Isenberg cites Donald Trump’s popularity and election as a prime example of this tendency. Working-class voters celebrated his behavior and antics, as they identified themselves with it. Feeling mocked by elites, they enjoyed seeing Trump scorn the etiquette of traditional politics.
“First known as ‘waste people,’ and later ‘white trash,’ marginalized Americans were stigmatized for their inability to be productive, to own property, or to produce healthy and upwardly mobile children – the sense of uplift on which the American dream is predicated.”
Isenberg highlights the historical presence of a white underclass in American society. While the demeaning names have changed throughout history, the underclass has consistently been blamed for its poverty and discriminated against.

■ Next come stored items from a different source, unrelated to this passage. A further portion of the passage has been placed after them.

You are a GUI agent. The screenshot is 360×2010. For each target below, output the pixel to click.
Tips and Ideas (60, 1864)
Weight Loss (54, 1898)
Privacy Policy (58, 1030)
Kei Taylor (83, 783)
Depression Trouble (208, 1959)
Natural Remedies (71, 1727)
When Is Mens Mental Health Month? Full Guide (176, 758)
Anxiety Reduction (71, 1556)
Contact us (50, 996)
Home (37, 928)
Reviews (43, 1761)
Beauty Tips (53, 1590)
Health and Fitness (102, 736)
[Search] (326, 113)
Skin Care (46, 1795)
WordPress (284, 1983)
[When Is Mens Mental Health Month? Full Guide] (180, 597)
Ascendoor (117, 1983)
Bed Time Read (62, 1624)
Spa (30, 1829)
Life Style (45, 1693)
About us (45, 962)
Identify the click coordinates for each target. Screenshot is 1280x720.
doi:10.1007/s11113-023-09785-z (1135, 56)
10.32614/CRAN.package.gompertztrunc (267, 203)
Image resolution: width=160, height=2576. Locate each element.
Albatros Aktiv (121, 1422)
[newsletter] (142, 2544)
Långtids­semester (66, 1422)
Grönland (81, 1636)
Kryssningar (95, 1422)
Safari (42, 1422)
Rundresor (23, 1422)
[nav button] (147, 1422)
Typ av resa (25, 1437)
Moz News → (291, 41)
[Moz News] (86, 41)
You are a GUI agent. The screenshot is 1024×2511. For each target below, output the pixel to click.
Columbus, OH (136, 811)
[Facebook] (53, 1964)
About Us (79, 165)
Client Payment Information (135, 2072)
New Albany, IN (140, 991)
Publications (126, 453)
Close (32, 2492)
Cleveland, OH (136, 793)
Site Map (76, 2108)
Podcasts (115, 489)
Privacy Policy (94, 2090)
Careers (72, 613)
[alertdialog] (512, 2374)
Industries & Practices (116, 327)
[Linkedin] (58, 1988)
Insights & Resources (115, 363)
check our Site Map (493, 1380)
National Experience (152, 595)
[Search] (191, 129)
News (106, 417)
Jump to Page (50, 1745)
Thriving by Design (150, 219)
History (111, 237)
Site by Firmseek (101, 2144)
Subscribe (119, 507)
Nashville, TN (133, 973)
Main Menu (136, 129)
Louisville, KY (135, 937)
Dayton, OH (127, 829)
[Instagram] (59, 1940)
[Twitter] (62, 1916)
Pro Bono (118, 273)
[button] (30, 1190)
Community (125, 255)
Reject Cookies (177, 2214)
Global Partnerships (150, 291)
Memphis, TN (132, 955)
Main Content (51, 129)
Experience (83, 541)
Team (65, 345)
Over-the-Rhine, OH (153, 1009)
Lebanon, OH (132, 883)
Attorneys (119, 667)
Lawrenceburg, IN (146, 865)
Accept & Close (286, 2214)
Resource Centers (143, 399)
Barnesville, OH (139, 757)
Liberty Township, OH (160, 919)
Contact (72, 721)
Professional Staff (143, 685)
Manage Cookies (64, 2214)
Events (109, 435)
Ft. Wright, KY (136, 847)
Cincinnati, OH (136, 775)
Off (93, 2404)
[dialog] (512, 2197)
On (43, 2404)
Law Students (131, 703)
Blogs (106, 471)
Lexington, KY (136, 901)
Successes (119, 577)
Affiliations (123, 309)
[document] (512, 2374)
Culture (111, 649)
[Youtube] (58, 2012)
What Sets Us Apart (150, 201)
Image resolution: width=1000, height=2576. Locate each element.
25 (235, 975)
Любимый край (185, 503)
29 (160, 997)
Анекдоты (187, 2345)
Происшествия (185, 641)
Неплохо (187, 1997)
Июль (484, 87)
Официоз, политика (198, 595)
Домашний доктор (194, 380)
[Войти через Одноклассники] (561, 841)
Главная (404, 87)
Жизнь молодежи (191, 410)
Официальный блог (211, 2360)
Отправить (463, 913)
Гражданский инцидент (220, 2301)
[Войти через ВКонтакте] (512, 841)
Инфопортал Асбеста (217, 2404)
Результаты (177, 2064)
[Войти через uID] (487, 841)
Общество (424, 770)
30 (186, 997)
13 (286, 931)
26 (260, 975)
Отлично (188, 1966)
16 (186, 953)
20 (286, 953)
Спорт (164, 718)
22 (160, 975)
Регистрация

“Land was the principal source of wealth, and those without any had little chance to escape servitude. It was the stigma of landlessness that would leave its mark on white trash from this day forward.”
From the earliest settlements in Puritan Massachusetts and Jamestown, Virginia, those without land were expendable. In Jamestown, they were literally worked to death. Many of the early immigrants were expelled from England and under contract to serve. They had no chance of acquiring property. Land ownership is vital to building wealth.